Excerpt provided
A lot of the stigma surrounding mental illnesses like anxiety disorders, comes from the general population not understanding these illnesses as debilitating disorders that negatively impact and constantly infiltrate aspects of life. Today, we’ll discuss the most common anxiety disorders that affect millions of Americans daily.

Risk Factors

Before we delve into each anxiety disorder, we should talk about the risk factors associated with developing anxiety disorders. Some specific factors for anxiety disorders include:

-Being female
-Exposure to stressful or negative life events in childhood or adulthood
-Parental history of mental disorders
-Anxiety disorders in biological relatives
-Shyness or behavioral inhibition in childhood
-Having few economic resources

Common Anxiety Disorders

Generalized Anxiety Disorder

Generalized anxiety disorder is a persistent anxiety, worry, and tension most days for at least six months with the inability to control the anxiety. These worries and fears can be attributed to a number of things, anything from health or money, to every-day routine circumstances like appointments or driving. The anxiety can subsequently impair areas of life like social interactions, relationships with others, school, and work. Some symptoms include:

-Fatigue
-Headaches
-Feeling restless
-Difficulty concentrating
-Muscle tension or aches
-Irritability
-Trembling
-Twitching
-Sweating/hot flashes
-Sleep issues

Obsessive Compulsive Disorder (OCD)

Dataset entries
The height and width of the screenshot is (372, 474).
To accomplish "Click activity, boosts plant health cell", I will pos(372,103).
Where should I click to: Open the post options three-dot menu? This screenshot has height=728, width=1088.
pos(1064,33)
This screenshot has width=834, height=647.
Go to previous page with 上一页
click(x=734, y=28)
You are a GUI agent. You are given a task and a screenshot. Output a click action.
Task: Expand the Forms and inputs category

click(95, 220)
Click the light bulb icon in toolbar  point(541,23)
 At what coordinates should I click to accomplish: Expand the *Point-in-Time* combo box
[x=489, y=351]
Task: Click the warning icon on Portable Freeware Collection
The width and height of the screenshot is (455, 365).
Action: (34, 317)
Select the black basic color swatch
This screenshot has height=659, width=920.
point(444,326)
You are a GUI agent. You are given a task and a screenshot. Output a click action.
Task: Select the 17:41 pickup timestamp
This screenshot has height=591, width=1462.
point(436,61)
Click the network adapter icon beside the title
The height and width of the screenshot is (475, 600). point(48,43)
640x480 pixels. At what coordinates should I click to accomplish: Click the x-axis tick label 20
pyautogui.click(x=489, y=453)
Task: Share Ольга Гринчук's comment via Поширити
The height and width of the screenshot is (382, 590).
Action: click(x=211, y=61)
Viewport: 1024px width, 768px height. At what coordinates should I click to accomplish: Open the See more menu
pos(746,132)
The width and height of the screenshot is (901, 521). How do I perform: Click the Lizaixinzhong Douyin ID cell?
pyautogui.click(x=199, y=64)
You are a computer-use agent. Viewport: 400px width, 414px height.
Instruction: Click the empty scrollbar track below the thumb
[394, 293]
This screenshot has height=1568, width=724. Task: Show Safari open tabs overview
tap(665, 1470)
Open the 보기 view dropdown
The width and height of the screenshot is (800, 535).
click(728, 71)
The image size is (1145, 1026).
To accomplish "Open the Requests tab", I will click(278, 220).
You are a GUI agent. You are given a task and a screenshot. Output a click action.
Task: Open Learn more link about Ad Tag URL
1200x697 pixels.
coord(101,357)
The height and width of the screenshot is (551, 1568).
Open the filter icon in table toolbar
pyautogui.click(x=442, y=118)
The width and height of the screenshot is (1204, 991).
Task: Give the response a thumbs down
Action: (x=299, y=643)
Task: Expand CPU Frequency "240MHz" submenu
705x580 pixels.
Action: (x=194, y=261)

Activities
1. Answer these questions using the excerpt on anxiety disorders:
(a) For how long must the anxiety, worry, and tension of generalized anxiety disorder persist?
(b) Which risk factor concerns a person's finances?
(c) Which risk factor refers to a trait shown in childhood?
2. Reproduce the passage of the excerpt on anxiety disorders starting with "Generalized anxiety disorder is" and going on through "Compulsive Disorder (OCD)", swapping "Trembling" for "Shaking".
3. State whether each statement agrees with the excerpt on anxiety disorders. Answer yes or no, and quote the words that decide it.
(a) Generalized anxiety disorder involves worry on most days for at least three months.
(b) Being female is listed as a risk factor for anxiety disorders.
(c) The anxiety of generalized anxiety disorder can impair school and work.

Expected outputs
1.
(a) At least six months.
(b) Having few economic resources.
(c) Shyness or behavioral inhibition in childhood.

2.
Generalized anxiety disorder is a persistent anxiety, worry, and tension most days for at least six months with the inability to control the anxiety. These worries and fears can be attributed to a number of things, anything from health or money, to every-day routine circumstances like appointments or driving. The anxiety can subsequently impair areas of life like social interactions, relationships with others, school, and work. Some symptoms include:

-Fatigue
-Headaches
-Feeling restless
-Difficulty concentrating
-Muscle tension or aches
-Irritability
-Shaking
-Twitching
-Sweating/hot flashes
-Sleep issues

Obsessive Compulsive Disorder (OCD)

3.
(a) No: "persistent anxiety, worry, and tension most days for at least six months"
(b) Yes: "-Being female"
(c) Yes: "The anxiety can subsequently impair areas of life like social interactions, relationships with others, school, and work."